[BioC] merging GRange objects
Nair, Murlidharan T
mnair at iusb.edu
Tue Jun 25 16:14:03 CEST 2013
Thanks Hervé, that helps a lot. Indeed I was getting a lot of duplicates as you pointed out. I shall use your approach.
Cheers../Murli
-----Original Message-----
From: Hervé Pagès [mailto:hpages at fhcrc.org]
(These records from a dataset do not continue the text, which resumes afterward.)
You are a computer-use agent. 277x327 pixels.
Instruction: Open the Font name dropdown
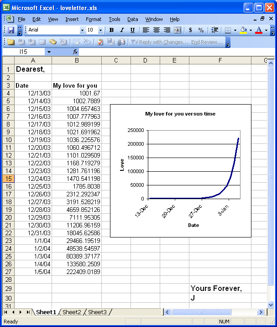point(82,30)
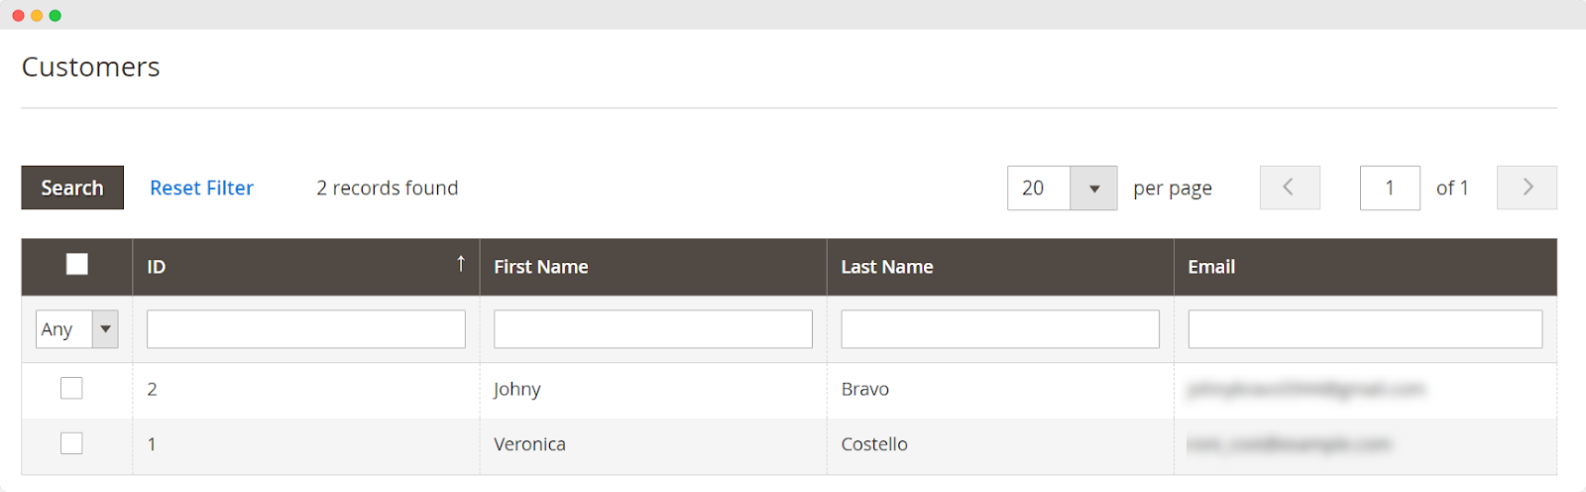Focus the ID filter input field
The image size is (1586, 492).
click(305, 329)
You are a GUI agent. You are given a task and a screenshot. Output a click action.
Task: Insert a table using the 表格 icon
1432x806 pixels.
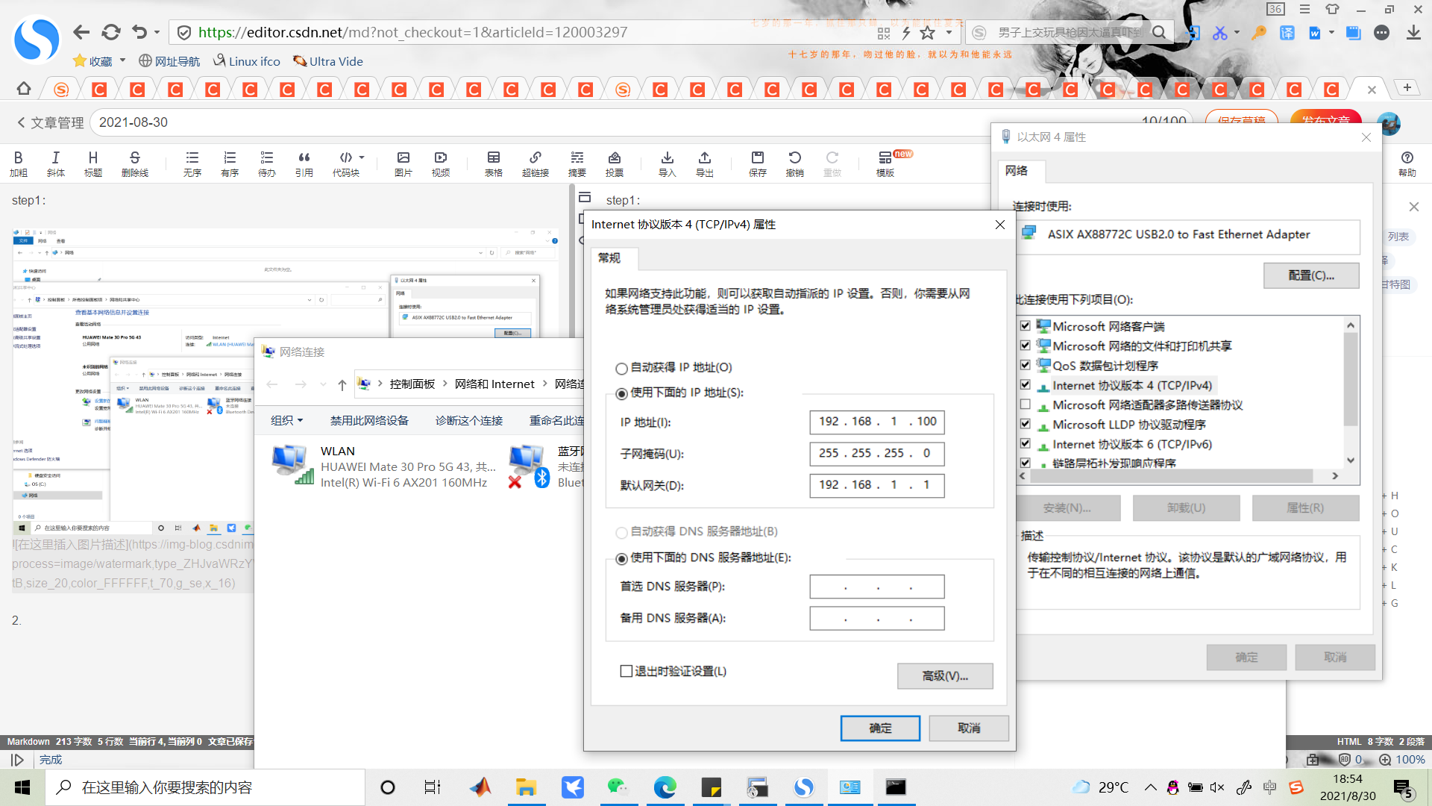point(493,163)
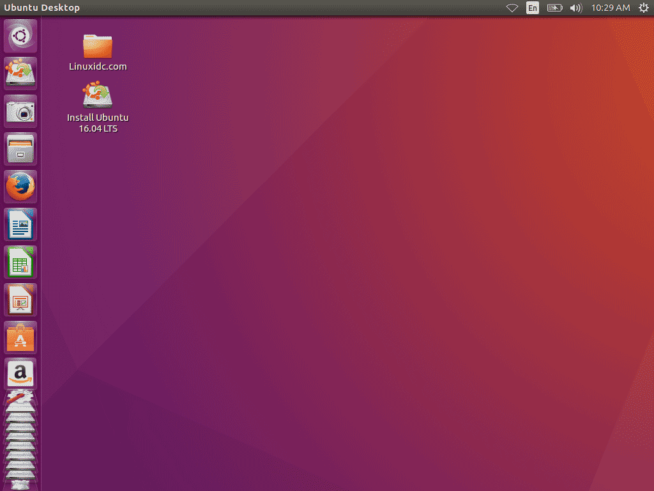The height and width of the screenshot is (491, 654).
Task: Open LibreOffice Writer
Action: 20,224
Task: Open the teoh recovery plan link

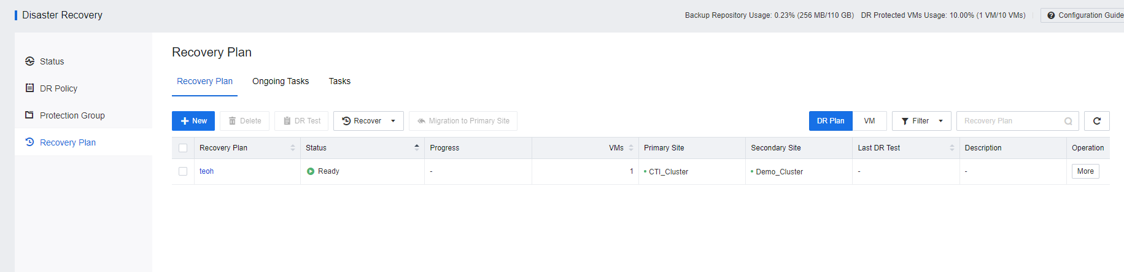Action: 206,171
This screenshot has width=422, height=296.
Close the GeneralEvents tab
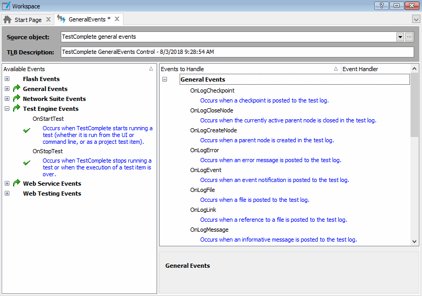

Sent: Tuesday, June 25, 2013 2:50 AM
To: Nair, Murlidharan T
Cc: Murli [guest]; bioconductor at r-project.org
Subject: Re: [BioC] merging GRange objects
Murli,
On 06/24/2013 06:00 PM, Nair, Murlidharan T wrote:
> Hi Hervé ,
> I am annotating paired end reads and code is for mate1, mate2 is the same. As you can see I am using the genomic coordinates and trying to annotate them using the UCSC known genes table. I need to ultimately make an association with the coordinates, a reason why I am trying to merge the outputs. I am converting them into data frames and merging them because select returns a data frame, so I have to convert the GRanges object to a data frame to merge them. I want to make sure is that I am not messing my data when I am merging them. Would the following lines correctly combine them?
>
>> mrg.data1=merge(as.data.frame(trans.names),
>> as.data.frame(trans.info), by.x="ENTREZID", by.y="GENEID")
>
>> mrg.data2=merge(mrg.data1, as.data.frame(codingRegions), by.x="TXID", by.y="TXID")
>
> When I reviewed the first few lines and they seemed ok, but there could always be exceptions. If there is a better way please let me know. I am very new to Bioconductor.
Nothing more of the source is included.